* _Task details_
Locate each line of the material below that contains the string "scroll" and copy every such line in full.

* _Records locating words and elements_
☆ ☆ ☆ ☆

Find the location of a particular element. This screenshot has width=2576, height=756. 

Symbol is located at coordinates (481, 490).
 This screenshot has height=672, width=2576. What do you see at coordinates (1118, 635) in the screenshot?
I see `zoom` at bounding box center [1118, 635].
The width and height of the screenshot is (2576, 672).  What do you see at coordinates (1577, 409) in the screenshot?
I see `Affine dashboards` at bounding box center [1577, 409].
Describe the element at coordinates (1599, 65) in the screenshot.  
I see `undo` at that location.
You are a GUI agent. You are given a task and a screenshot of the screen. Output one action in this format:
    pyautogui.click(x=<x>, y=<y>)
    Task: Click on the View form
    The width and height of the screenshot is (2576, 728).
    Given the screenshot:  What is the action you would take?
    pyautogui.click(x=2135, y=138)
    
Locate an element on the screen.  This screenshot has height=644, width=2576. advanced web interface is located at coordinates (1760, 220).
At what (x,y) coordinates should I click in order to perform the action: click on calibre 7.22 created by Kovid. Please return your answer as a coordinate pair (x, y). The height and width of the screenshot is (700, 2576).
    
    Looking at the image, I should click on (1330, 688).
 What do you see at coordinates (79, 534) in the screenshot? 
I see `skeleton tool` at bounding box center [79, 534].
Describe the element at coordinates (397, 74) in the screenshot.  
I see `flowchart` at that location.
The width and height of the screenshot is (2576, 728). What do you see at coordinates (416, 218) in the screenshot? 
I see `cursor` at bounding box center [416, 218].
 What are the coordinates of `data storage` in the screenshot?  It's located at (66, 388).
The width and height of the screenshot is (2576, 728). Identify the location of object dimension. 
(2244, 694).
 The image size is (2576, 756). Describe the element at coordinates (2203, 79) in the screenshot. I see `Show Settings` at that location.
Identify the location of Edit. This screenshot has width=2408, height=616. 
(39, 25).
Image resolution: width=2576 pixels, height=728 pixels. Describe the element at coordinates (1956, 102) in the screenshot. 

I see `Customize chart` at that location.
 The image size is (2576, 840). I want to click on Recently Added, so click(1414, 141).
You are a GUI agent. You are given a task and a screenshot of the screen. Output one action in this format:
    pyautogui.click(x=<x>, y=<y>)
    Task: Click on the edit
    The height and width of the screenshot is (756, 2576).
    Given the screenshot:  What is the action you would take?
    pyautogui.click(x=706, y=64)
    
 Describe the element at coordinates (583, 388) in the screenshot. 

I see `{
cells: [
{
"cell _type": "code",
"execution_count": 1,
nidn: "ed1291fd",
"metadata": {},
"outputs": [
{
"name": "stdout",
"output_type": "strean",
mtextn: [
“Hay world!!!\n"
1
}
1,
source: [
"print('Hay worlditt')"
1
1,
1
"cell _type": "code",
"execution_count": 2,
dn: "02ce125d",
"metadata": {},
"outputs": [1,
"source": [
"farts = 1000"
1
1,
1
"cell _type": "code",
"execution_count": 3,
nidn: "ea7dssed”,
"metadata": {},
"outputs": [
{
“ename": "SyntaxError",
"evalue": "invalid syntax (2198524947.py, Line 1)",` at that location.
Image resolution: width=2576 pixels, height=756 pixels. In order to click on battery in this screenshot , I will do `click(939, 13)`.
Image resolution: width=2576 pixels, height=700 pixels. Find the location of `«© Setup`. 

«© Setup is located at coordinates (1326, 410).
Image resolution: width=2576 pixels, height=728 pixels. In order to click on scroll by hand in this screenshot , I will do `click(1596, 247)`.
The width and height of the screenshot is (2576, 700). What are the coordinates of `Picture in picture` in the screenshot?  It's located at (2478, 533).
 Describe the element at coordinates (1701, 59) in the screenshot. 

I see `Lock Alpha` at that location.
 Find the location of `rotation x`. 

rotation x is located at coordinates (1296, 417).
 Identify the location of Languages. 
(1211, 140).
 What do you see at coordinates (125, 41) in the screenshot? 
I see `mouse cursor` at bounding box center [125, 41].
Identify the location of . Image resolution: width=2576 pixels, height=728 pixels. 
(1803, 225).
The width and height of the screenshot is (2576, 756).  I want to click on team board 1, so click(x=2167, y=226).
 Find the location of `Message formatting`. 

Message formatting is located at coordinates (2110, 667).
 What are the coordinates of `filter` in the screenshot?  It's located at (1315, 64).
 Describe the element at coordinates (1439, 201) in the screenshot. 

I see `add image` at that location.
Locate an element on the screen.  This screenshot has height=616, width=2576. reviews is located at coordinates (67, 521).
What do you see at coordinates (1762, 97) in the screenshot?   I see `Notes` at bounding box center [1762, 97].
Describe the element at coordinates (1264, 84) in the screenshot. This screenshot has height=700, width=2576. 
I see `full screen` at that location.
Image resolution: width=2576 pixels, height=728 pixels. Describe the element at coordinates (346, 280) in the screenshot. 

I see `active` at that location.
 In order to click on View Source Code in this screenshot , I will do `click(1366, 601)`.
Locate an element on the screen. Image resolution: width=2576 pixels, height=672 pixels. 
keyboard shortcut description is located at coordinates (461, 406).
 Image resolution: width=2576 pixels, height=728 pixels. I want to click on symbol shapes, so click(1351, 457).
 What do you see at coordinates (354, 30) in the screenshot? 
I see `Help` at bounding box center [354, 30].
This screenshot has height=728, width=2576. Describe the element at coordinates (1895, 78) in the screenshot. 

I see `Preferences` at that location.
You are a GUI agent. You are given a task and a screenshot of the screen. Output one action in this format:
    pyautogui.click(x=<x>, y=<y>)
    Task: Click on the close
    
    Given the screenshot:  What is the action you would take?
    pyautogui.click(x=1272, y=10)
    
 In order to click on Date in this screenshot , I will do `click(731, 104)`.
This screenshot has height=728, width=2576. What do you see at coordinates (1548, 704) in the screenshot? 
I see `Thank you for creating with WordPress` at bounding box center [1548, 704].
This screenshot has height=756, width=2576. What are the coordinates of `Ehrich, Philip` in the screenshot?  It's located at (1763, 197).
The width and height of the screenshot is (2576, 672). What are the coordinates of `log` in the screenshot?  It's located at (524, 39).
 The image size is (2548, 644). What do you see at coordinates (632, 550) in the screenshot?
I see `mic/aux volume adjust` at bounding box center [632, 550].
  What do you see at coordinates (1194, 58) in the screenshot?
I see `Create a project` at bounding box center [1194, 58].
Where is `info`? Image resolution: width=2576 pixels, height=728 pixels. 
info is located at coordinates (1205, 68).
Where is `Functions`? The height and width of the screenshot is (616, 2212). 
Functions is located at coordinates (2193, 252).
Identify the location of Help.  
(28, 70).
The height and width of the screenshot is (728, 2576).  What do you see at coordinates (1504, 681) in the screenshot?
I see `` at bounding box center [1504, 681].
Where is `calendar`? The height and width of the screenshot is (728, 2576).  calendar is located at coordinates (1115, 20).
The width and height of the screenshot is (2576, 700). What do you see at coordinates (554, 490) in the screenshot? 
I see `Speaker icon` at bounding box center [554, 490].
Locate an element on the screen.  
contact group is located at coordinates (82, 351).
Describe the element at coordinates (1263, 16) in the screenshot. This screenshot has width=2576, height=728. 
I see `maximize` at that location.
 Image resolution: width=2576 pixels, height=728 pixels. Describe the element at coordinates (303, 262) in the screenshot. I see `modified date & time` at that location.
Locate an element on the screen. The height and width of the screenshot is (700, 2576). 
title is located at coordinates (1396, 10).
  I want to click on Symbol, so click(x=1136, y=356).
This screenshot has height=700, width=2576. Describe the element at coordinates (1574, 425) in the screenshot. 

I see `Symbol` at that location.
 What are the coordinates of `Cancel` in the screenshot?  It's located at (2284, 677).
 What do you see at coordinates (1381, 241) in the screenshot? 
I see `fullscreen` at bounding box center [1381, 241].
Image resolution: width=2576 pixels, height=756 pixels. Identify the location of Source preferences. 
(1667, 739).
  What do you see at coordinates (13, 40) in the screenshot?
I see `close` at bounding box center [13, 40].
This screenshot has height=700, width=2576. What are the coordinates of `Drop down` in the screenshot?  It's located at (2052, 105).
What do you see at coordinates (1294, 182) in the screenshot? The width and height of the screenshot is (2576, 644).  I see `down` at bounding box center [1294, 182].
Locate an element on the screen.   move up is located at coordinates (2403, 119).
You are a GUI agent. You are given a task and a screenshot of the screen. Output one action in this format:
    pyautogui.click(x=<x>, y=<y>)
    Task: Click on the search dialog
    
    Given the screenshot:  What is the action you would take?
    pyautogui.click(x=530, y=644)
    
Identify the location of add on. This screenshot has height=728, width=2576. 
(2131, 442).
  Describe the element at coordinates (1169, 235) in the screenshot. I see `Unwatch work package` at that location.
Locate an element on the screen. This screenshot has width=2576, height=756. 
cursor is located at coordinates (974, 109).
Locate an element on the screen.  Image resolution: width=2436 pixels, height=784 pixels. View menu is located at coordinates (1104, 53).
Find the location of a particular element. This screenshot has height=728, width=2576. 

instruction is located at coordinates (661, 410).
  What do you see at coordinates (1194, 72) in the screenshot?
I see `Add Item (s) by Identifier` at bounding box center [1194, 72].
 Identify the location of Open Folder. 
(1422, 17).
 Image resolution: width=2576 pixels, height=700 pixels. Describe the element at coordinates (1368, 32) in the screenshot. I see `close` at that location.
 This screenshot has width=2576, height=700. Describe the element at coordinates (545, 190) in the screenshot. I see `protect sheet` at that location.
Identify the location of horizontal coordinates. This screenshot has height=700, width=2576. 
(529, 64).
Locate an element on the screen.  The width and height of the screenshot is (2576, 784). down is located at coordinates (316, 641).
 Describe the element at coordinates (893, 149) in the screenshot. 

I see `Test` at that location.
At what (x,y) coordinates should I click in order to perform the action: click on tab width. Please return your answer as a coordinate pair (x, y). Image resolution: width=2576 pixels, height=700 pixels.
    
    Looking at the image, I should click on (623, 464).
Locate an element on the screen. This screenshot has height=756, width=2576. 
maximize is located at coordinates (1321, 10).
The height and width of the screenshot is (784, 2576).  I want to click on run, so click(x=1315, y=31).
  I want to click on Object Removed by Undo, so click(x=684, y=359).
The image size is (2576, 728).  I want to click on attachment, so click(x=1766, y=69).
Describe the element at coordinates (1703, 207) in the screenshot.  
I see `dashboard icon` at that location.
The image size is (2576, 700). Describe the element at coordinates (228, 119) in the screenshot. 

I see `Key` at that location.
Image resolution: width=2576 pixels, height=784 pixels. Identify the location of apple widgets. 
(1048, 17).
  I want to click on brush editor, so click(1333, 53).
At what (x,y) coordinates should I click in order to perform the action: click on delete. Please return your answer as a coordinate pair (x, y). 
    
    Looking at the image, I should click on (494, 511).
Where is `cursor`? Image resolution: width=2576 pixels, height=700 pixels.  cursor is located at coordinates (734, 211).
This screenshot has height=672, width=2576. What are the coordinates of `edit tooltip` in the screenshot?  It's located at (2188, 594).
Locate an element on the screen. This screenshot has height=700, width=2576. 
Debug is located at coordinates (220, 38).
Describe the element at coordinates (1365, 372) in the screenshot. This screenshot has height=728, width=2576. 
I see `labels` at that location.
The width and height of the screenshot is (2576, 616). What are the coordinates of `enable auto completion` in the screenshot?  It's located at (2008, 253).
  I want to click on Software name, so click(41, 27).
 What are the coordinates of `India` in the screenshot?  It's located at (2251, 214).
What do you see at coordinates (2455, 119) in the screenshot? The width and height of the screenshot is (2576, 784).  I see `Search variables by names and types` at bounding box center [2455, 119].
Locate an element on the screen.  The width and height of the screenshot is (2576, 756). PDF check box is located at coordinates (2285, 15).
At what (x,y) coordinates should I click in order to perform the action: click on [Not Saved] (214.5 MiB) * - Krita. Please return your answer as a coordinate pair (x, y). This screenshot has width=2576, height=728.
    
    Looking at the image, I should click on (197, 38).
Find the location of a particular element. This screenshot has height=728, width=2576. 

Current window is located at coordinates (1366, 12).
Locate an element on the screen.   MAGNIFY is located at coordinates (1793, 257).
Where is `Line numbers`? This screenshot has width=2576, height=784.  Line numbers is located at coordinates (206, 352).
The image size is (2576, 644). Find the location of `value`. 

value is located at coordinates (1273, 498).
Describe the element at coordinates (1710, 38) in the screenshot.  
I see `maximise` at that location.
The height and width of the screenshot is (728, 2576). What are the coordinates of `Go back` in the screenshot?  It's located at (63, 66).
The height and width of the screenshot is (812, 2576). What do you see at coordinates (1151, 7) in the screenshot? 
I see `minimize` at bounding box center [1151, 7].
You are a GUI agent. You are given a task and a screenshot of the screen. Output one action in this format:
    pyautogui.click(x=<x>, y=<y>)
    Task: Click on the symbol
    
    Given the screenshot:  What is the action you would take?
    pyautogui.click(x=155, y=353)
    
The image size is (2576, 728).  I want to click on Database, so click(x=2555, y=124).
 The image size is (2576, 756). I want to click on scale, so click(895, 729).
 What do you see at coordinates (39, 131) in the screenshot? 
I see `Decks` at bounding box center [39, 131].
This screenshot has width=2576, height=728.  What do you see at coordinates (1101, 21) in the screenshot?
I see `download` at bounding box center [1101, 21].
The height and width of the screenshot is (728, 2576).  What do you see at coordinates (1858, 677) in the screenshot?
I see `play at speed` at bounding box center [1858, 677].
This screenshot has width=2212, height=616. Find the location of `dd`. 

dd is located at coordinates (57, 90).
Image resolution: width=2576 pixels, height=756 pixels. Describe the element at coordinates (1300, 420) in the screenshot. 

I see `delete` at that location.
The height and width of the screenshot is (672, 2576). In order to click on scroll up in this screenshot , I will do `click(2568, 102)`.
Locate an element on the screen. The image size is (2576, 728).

☆ ☆ ☆ ☆

* _Solution_
Image resolution: width=2576 pixels, height=728 pixels. In order to click on scroll by hand in this screenshot , I will do `click(1596, 247)`.
The height and width of the screenshot is (672, 2576). In order to click on scroll up in this screenshot , I will do `click(2568, 102)`.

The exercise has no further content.